#### [Excerpted passage]
Being stuck at home is painful. Not being able to go out and enjoy outdoor sports is even more painful. With schools, sports grounds and swimming pools closed amid the coronavirus outbreak, getting regular exercise is proving to be a real challenge.

Still, in these tough times, students have been coming up with creative ways to get moving in their own homes. Yes, Hong Kong flats are cramped, but that hasn’t stopped my friends or I from getting in our daily workouts. Here are seven indoor-friendly sports we’ve tried and tested. Why not try them for yourself?

The best no-equipment home workouts for beginners 

Yoga

This relaxing pastime is a popular choice among housebound Hongkongers, as it only requires a small amount of space (and sometimes a yoga mat). It’s a great way to clear your mind and connect with your body. If you’re a beginner, no worries: start with some easy stretches like the Mountain Pose (standing up straight with your arms stretched upwards) and work your way to more challenging ones like the Handstand Scorpion (a handstand with your feet balanced above your head).

Sit-ups and push-ups

Given that these moves tend to come up regularly in PE lessons, you’ve probably been grateful to escape them for a while. But what if you used this time to perfect your sit-ups and push-ups? You’d never have to dread doing them at school again. In addition to helping you boost your grade in PE, sit-ups are a great way to tone your stomach muscles. Push-ups, meanwhile, will help you build your arm muscles and overall upper body strength. As long as you have enough space to lie your body on the ground (preferably on a mat) you can practise away. 

Shuttlecock kicking (Ti Jian Zi)

#### [Supplied data]
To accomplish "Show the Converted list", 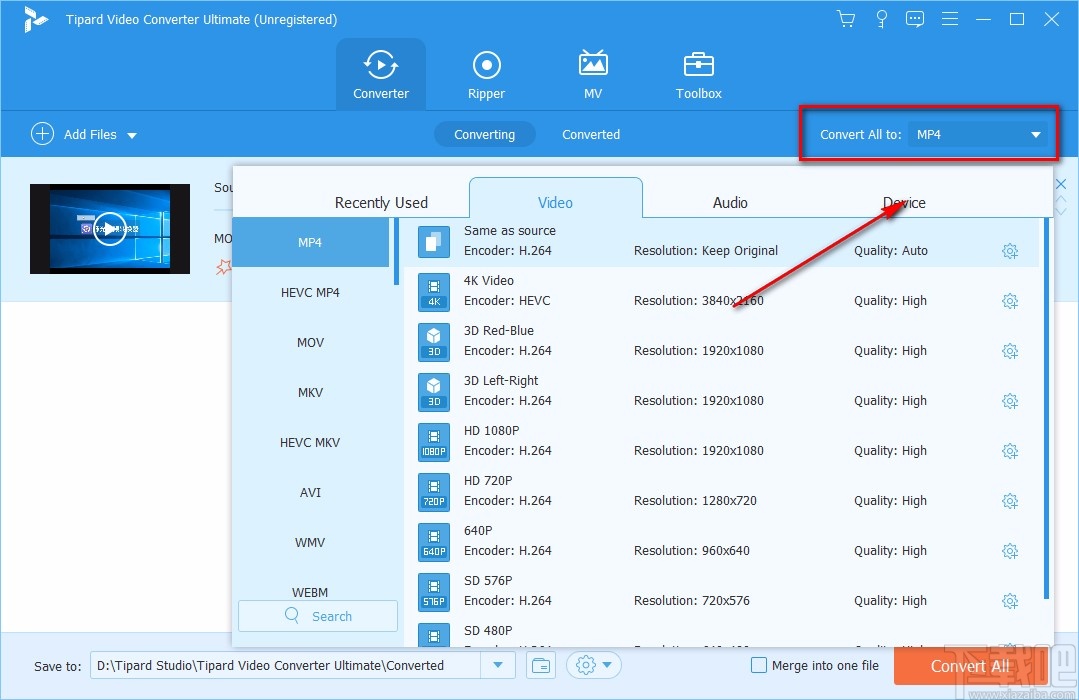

#### [Activity list]
• a. Answer these questions about the home-workouts passage:
(i) Which places does it say are closed because of the coronavirus outbreak?
(ii) How many indoor-friendly sports does the writer say they have tried and tested?
(iii) What do push-ups help you build?
• b. Rewrite the home-workouts passage from "Being stuck at" to "them for yourself?", changing "students" to "teenagers".
Answer from the home-workouts passage only, not from the listing.

#### [Solutions]
• a.
(i) Schools, sports grounds and swimming pools.
(ii) Seven.
(iii) Arm muscles and overall upper body strength.

• b.
Being stuck at home is painful. Not being able to go out and enjoy outdoor sports is even more painful. With schools, sports grounds and swimming pools closed amid the coronavirus outbreak, getting regular exercise is proving to be a real challenge.

Still, in these tough times, teenagers have been coming up with creative ways to get moving in their own homes. Yes, Hong Kong flats are cramped, but that hasn’t stopped my friends or I from getting in our daily workouts. Here are seven indoor-friendly sports we’ve tried and tested. Why not try them for yourself?